# What is the meaning of 'Long in the tooth'



## Autumn72 (Mar 24, 2022)

If you know I read it in a book titled Sisters.


----------



## Alligatorob (Mar 24, 2022)

Autumn72 said:


> What is the meaning of 'Long in the tooth'


I believe it refers to being old, and the tendency for our gums to recede, making teeth appear longer.
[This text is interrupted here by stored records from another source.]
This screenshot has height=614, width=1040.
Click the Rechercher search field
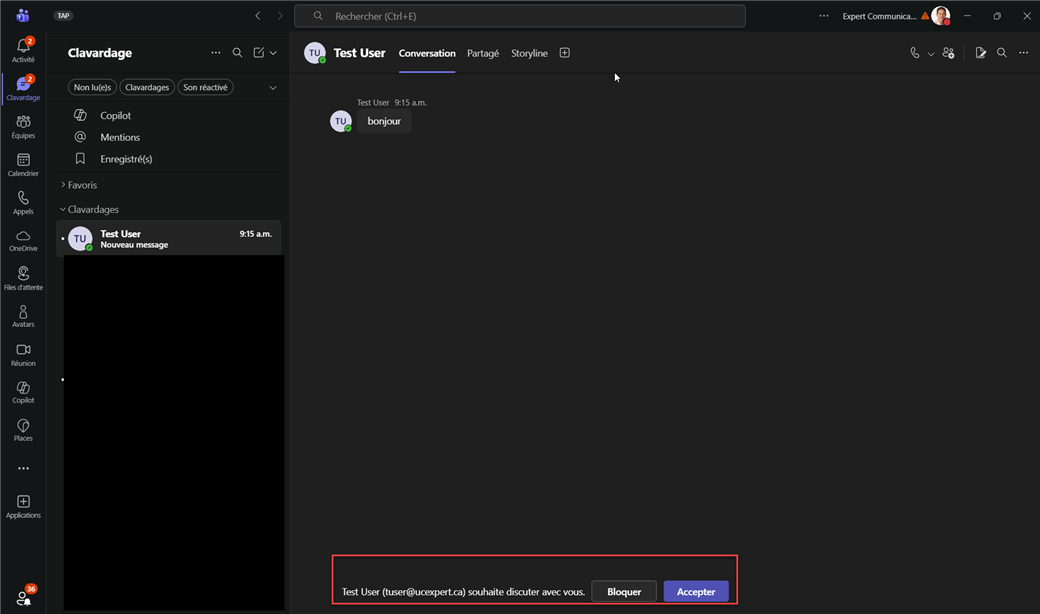(x=520, y=16)
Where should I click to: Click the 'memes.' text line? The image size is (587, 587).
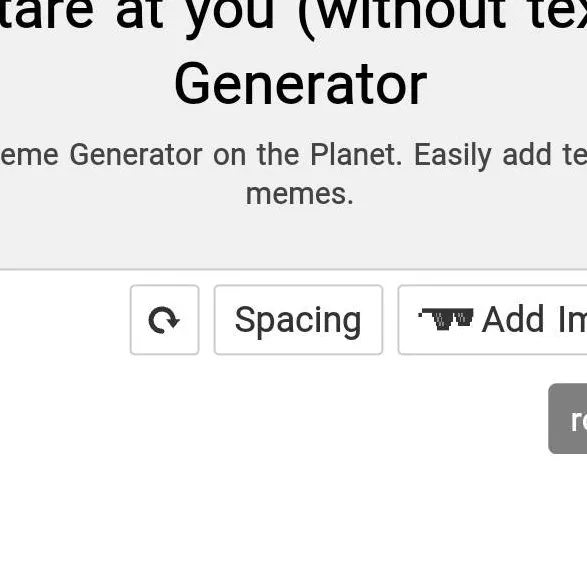tap(299, 194)
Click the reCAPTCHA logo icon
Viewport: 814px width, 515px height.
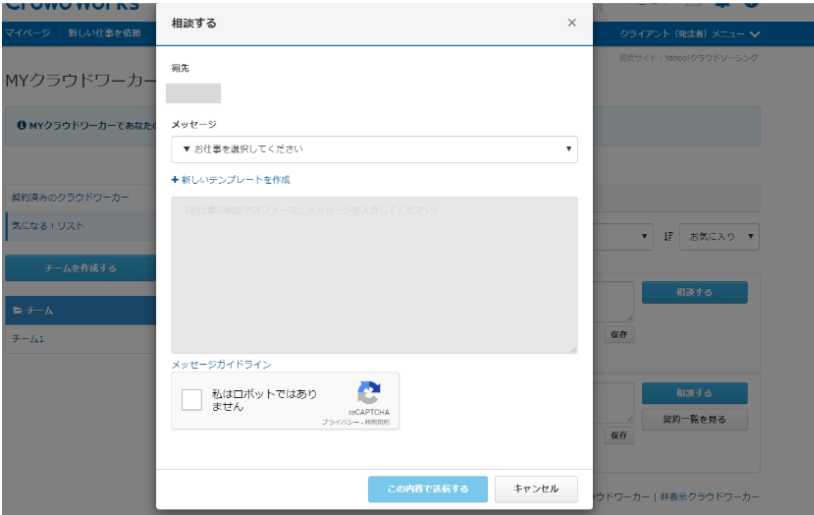click(x=368, y=393)
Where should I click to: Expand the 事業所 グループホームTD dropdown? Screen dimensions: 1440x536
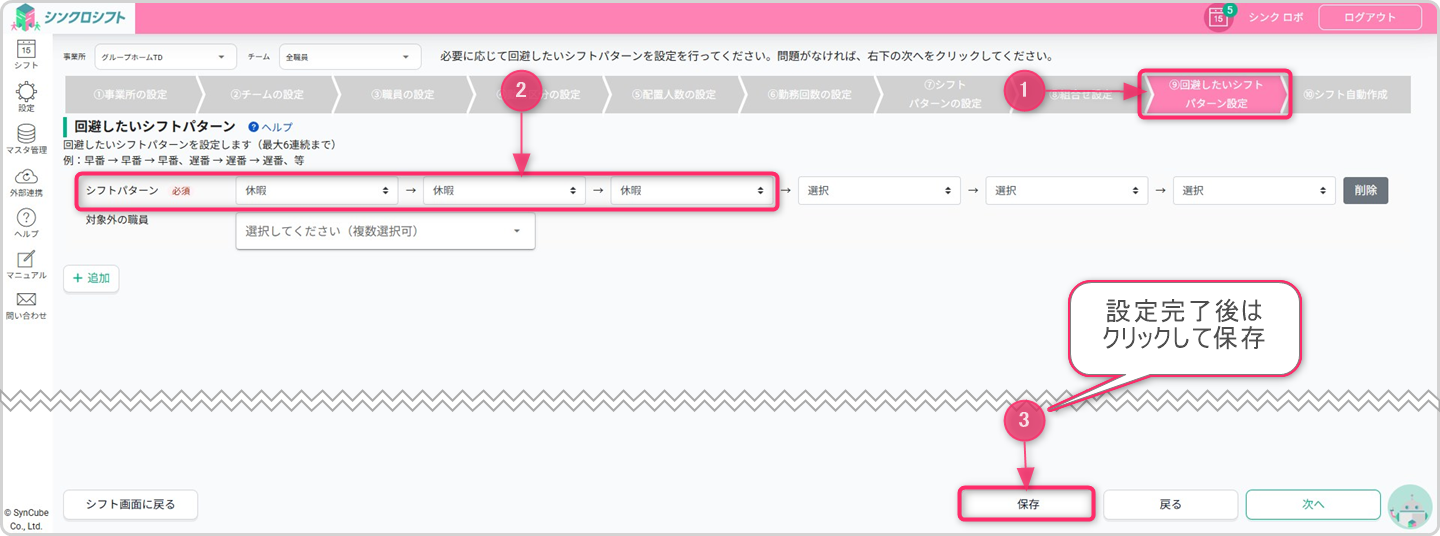[165, 58]
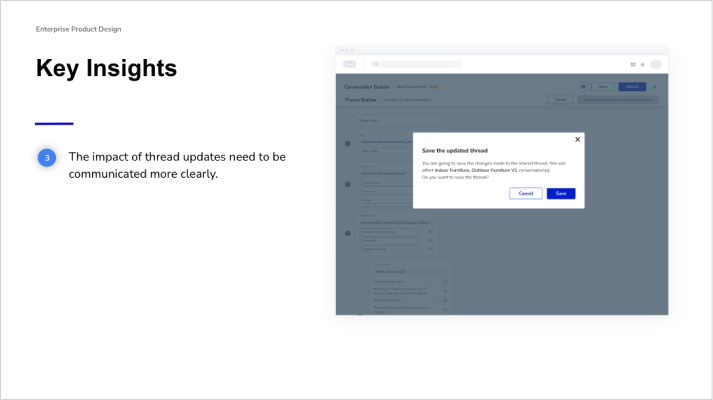Close the Conversation Builder with the X icon
Viewport: 713px width, 400px height.
pos(655,87)
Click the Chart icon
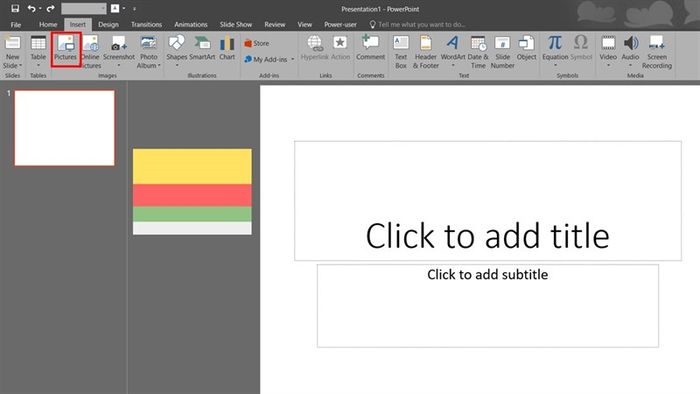Viewport: 700px width, 394px height. coord(227,48)
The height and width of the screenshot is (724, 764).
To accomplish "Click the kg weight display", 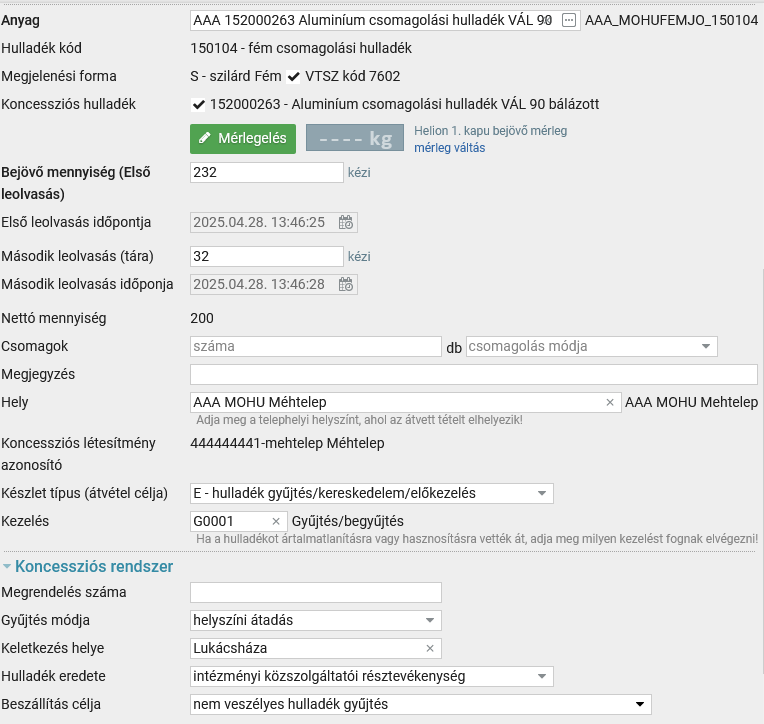I will pyautogui.click(x=355, y=138).
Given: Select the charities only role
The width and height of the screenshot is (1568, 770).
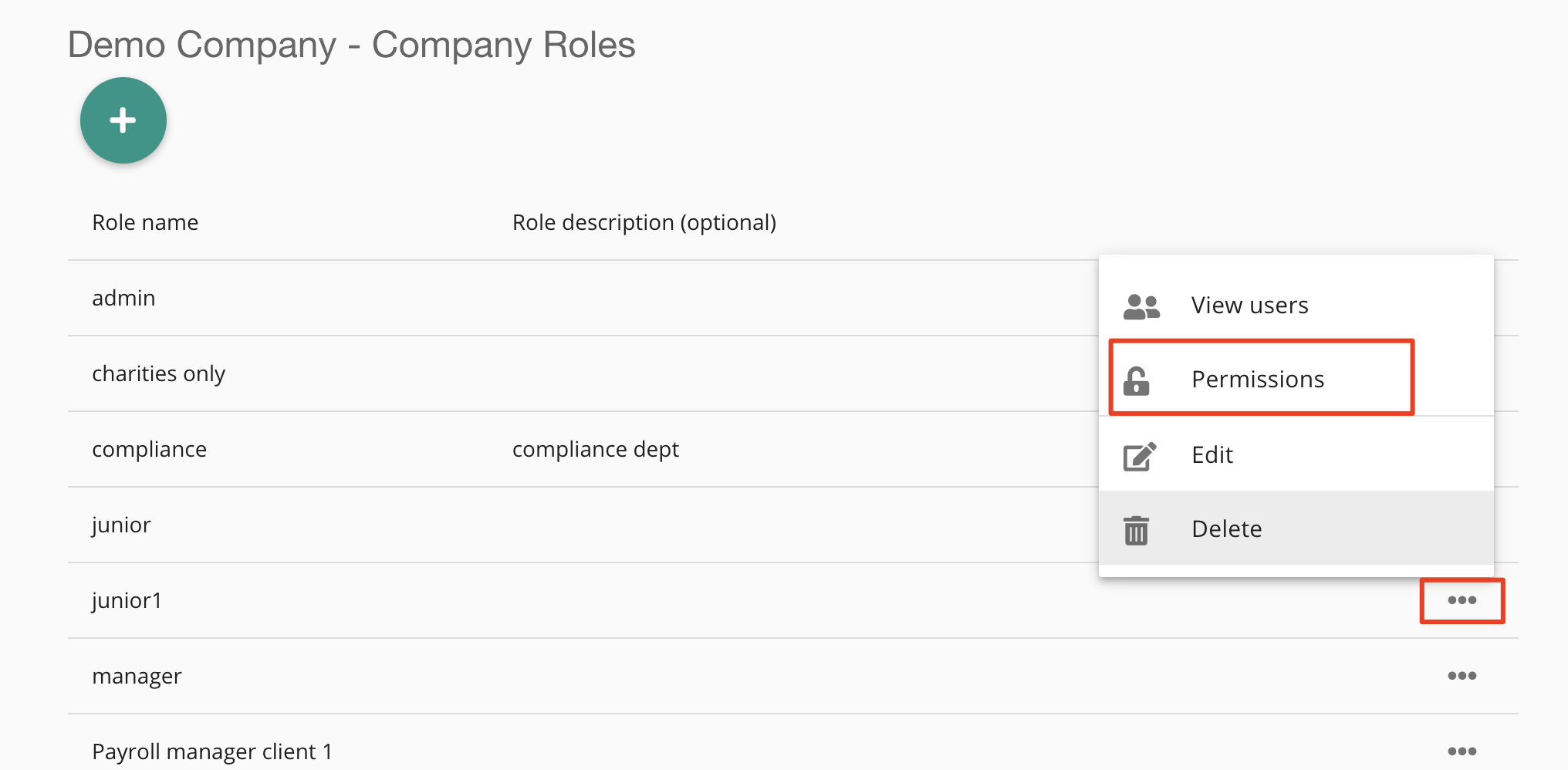Looking at the screenshot, I should [x=158, y=373].
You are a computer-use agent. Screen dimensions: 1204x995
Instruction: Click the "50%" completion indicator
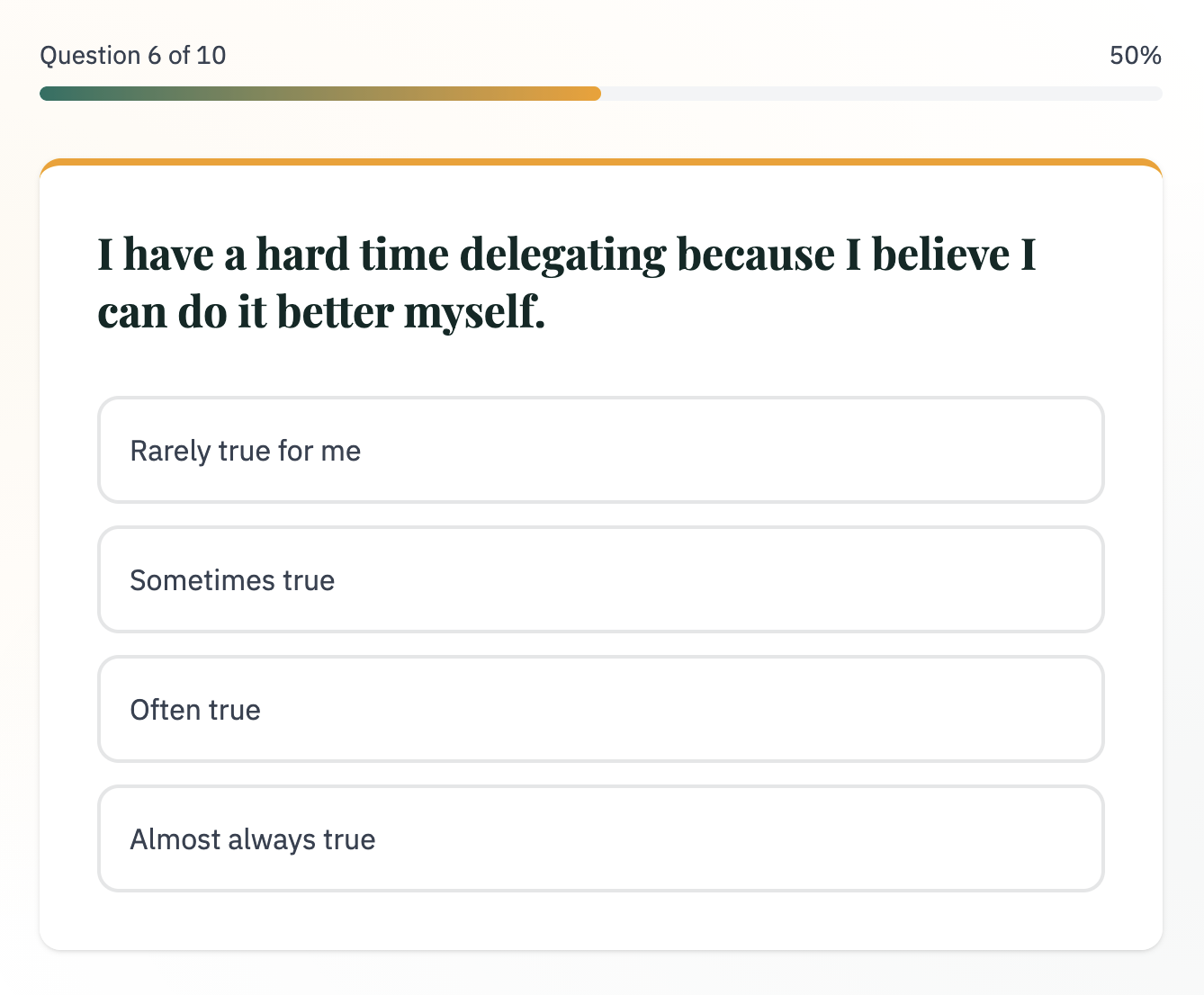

In my case I think I am wearing my teeth down faster than my gums are receding, so I am getting "short in the tooth".


----------



## timoc (Mar 24, 2022)

What is the meaning of 'Long in the tooth'​
*Timoc *


----------



## Paco Dennis (Mar 24, 2022)




----------



## Judycat (Mar 24, 2022)

This expression alludes to a horse's gums receding with age and making the teeth appear longer.


----------



## Autumn72 (Mar 24, 2022)

Paco Dennis said:


>


Give me a break! 
Something tells me Susie always was lusting after her husband's work colleagues. 
He happened to work with some rather good looking, charming men. All a bit "long in the tooth now".


----------



## IrisSenior (Mar 24, 2022)

Autumn72 said:


> If you know I read it in a book titled Sisters.


I googled it and it said:

"If you describe someone as long in the tooth, *you are saying unkindly or humorously that they are old or getting old*."


----------



## Jan14 (Mar 24, 2022)

A new saying to me.  I think it’s hilarious.  We need to laugh at ourselves!


----------



## Capt Lightning (Mar 26, 2022)

This is also related to the saying "You should not look a gift horse in the mouth".    In other words - if you are given something, you should accept it and not look for faults in it.


----------



## Autumn72 (Apr 23, 2022)

Paco Dennis said:


>


So the story I was reading about a woman whose husband brought her into his place of employment had a glimpse of his male co-workers and said to the reader: " I thought of having an affair with one of husband's co-workers, but they were all '  long in the tooth'. So it means they all looked alike as in carbon copies of gummy mouths or just plain ole old.


----------



## Nathan (Apr 23, 2022)

This is a computer that is long-in-the-tooth:


----------



## JonSR77 (Apr 23, 2022)

Saber Tooth Tiger Tooth, By Two

They always loved gardening. But the gardening clubs always used to cancel their membership and throw them out. They would make false claims about them looking "very aggressive," just because they would smile at the beautiful roses.


----------



## win231 (Apr 23, 2022)

If "Long in the tooth" is age related, why don't we say "Long in the Ears" & Long in the Nose?"


----------